====== Reading text
Tuesday, September 11, 2007


I see many leggy, ugly, misshapen shrubs. I want to cut it all back and let it sprout. Many people wonder if they can cut off diseased or mostly dead parts of plants, and I tell them yes. The plants will love it. The native plants too. Of course wildlife does like dead branches and things, but for the plant's sake and for the sake of a nice looking garden, pruning is desirable.

Coppicing is the harshest form of pruning. It's cutting the whole plant down to a couple of inches above the soil line, even if the plant looks fairly healthy. It's not for all plants, but it can be useful.

It can rejuvenate an older shrub by forcing it to send out new vigorous shoots. (I've heard many times that coppicing can also extend the life of a shrub/forb/grass.)

Coppicing some trees and shrubs creates a crop of straight sticks for use in basketry, wickerwork, or for other crafts.

It also can be used get a regular supply of conveniently-sized firewood. A regular coppicing cycle (say, coppicing some, not just any, tree species every seven or so years) can produce "five or even ten times as much burnable wood per acre per year as if you wait for mature trees." And the logs can be thin so that they won't need to be split. (This info comes from an essay in Field Days by Roger Swain. I haven't read it, but I've read about it from Last Person Rural by Noel Perrin.)
============
====== Recorded information
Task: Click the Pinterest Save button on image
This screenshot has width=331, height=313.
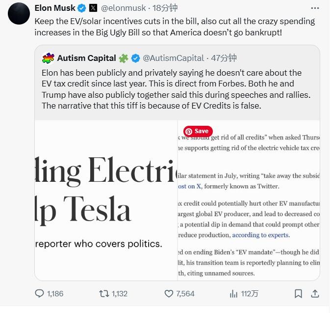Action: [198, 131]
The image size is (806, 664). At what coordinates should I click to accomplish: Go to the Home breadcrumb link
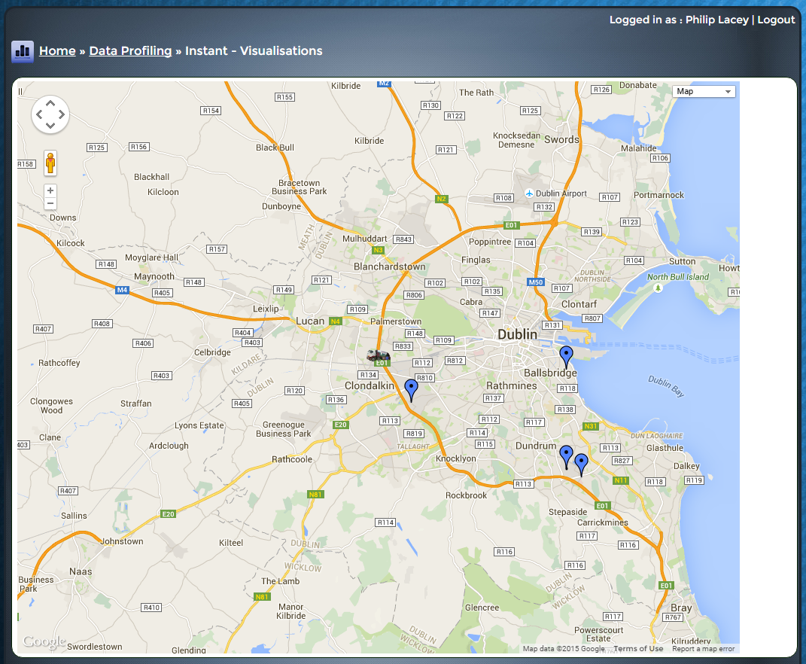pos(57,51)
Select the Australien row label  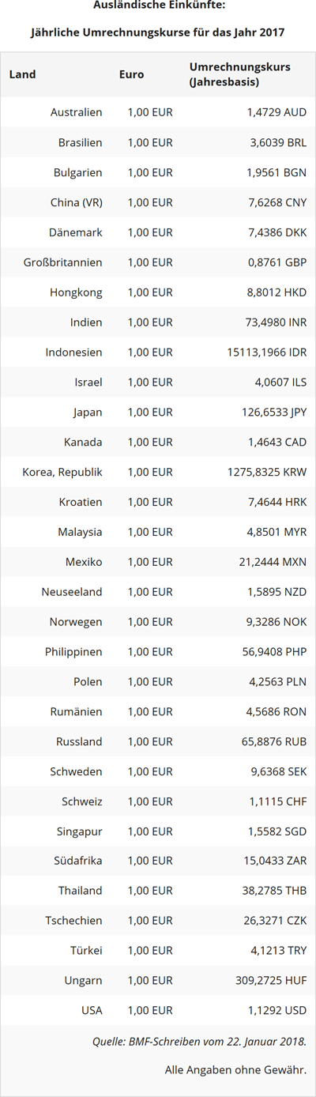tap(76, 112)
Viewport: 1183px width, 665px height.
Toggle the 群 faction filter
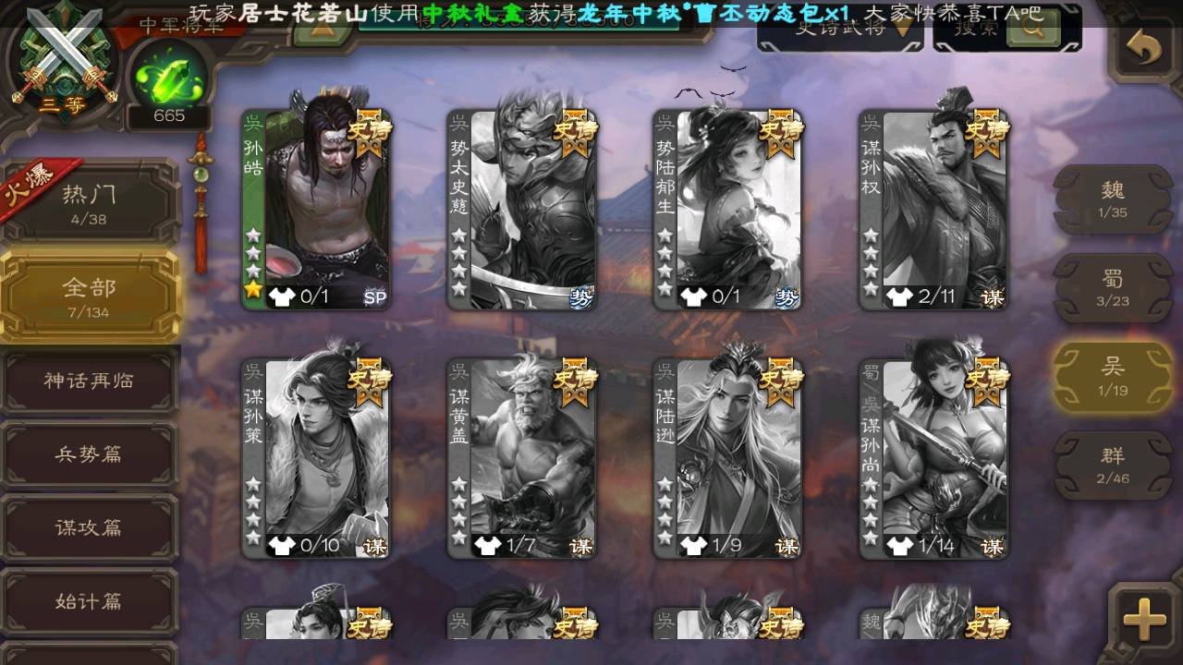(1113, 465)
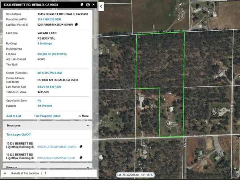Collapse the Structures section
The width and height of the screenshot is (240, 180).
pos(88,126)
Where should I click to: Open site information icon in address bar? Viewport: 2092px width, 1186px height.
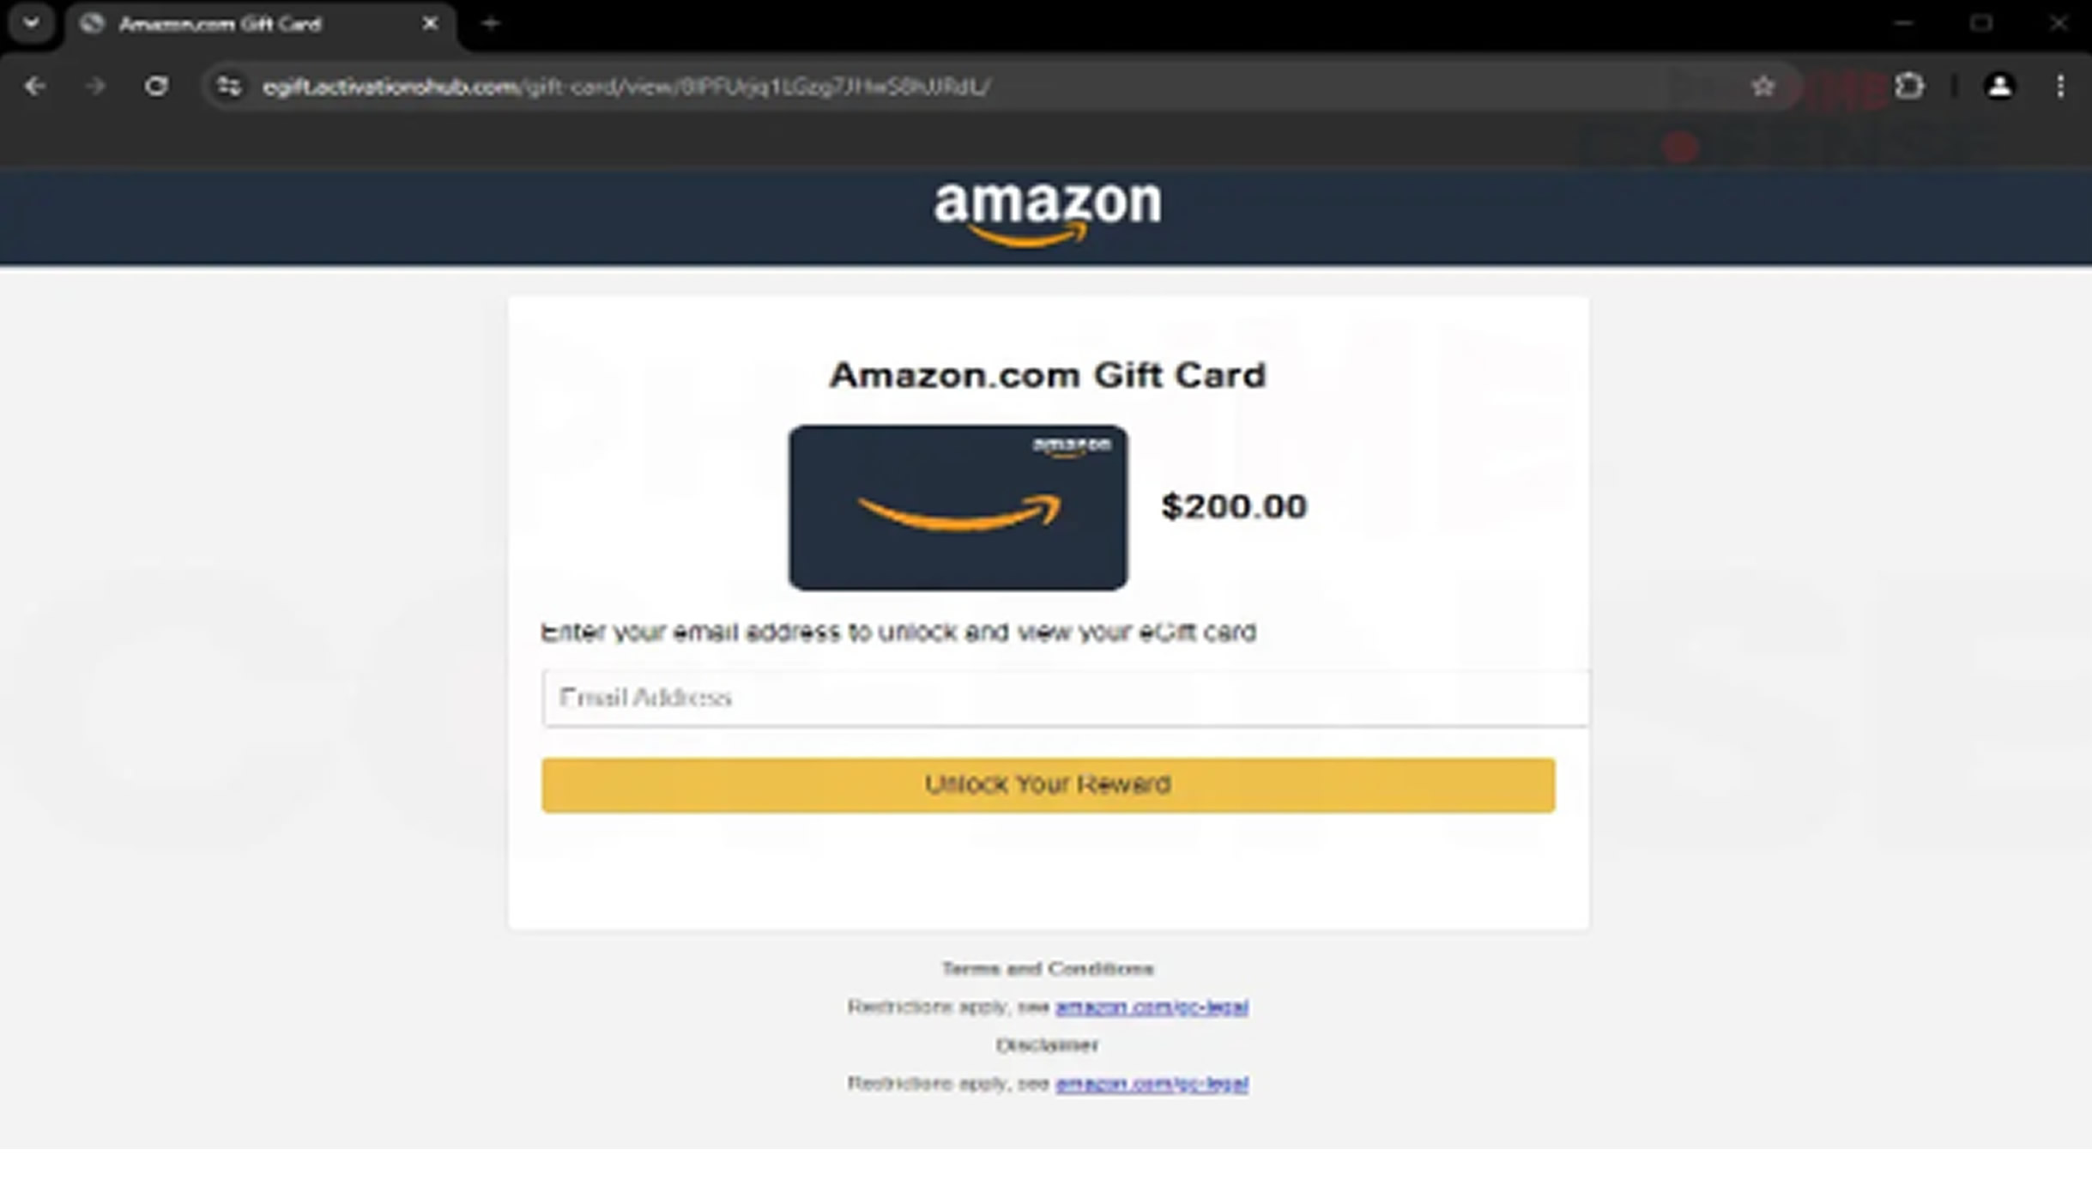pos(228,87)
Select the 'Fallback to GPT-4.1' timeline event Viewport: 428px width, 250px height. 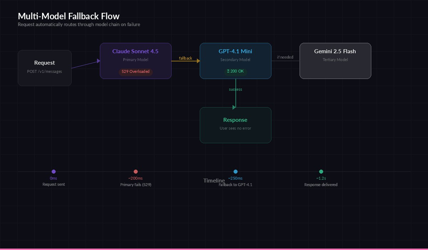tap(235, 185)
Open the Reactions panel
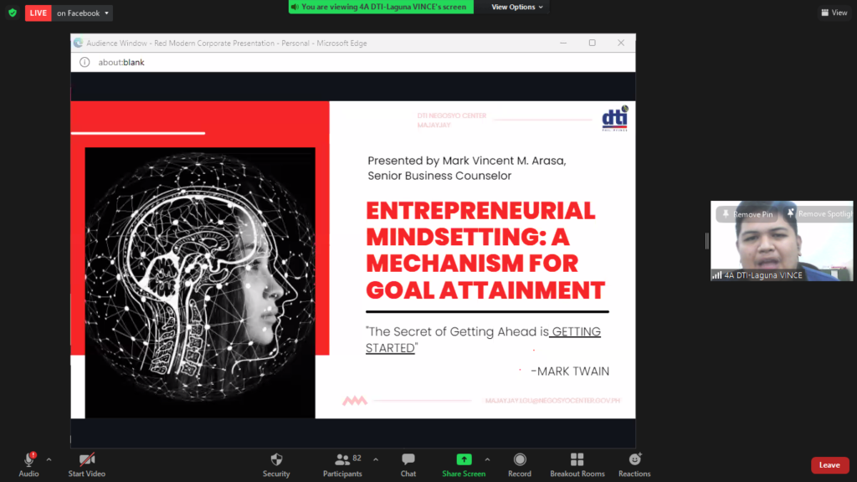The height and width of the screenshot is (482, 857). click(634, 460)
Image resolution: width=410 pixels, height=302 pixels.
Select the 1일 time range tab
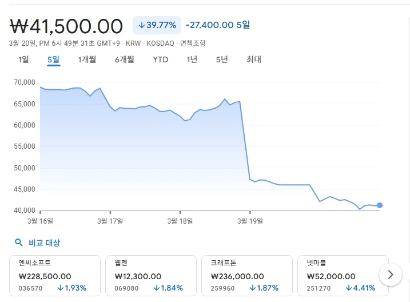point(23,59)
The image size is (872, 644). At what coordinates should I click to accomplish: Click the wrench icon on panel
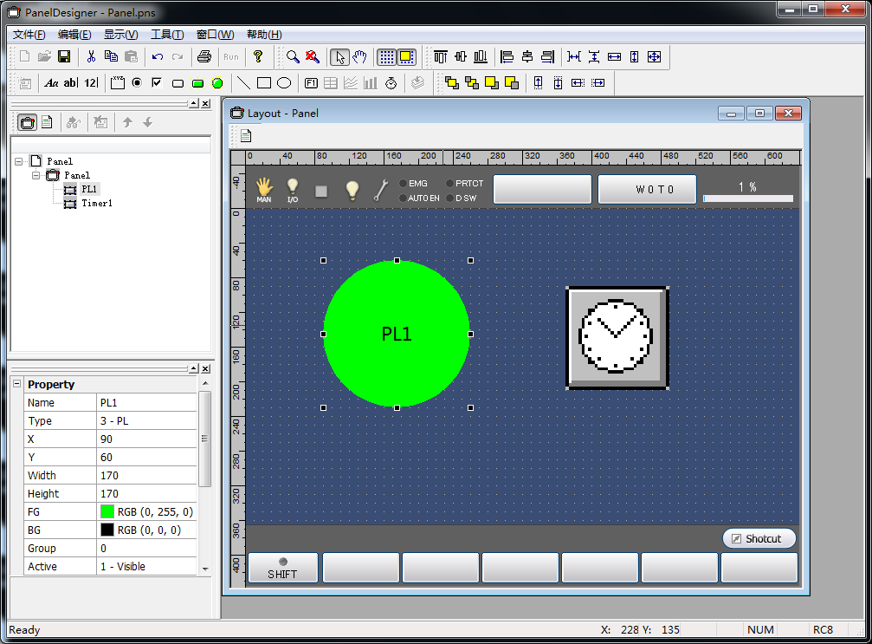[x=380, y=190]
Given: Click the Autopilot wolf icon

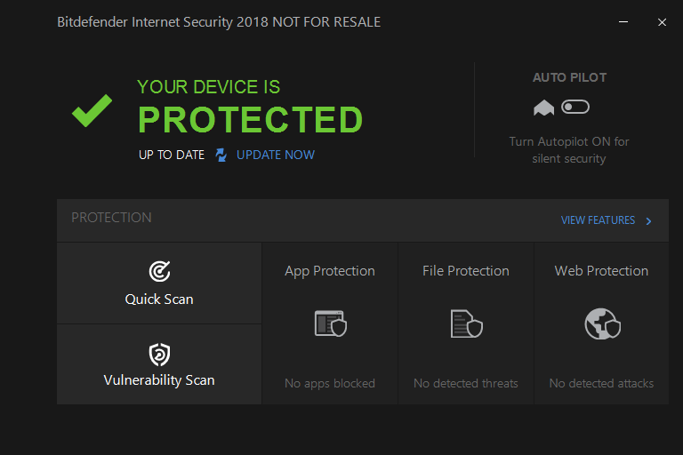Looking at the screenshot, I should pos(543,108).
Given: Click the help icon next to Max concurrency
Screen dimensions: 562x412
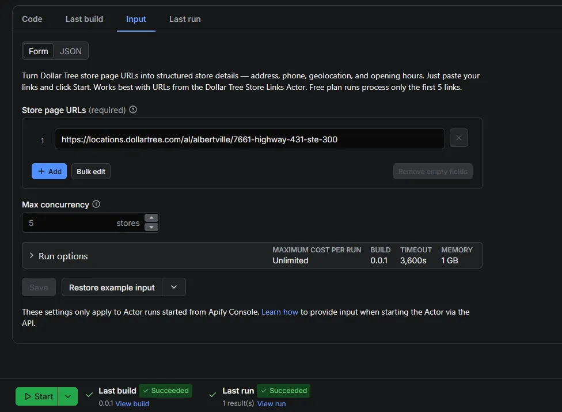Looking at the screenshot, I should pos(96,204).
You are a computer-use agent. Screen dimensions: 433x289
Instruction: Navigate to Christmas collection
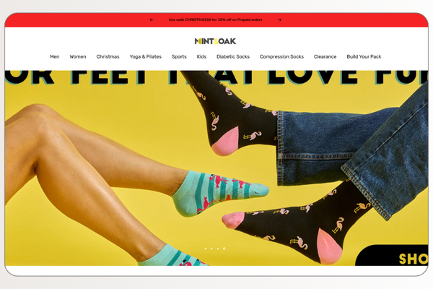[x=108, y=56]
============
- Problem requirements -
Condense the paragraph of the pruning text that begins "I see many leggy" into a brief bulleted list that keeps its main facts.

- Answer space -
- Many shrubs are leggy, ugly, and misshapen, and the writer wants to cut them back and let them sprout.
- People often ask whether they can cut off diseased or mostly dead parts of plants. The answer is yes, and the plants, including native ones, will love it.
- Wildlife does like dead branches, but pruning is desirable for the plant's sake and for a nice-looking garden.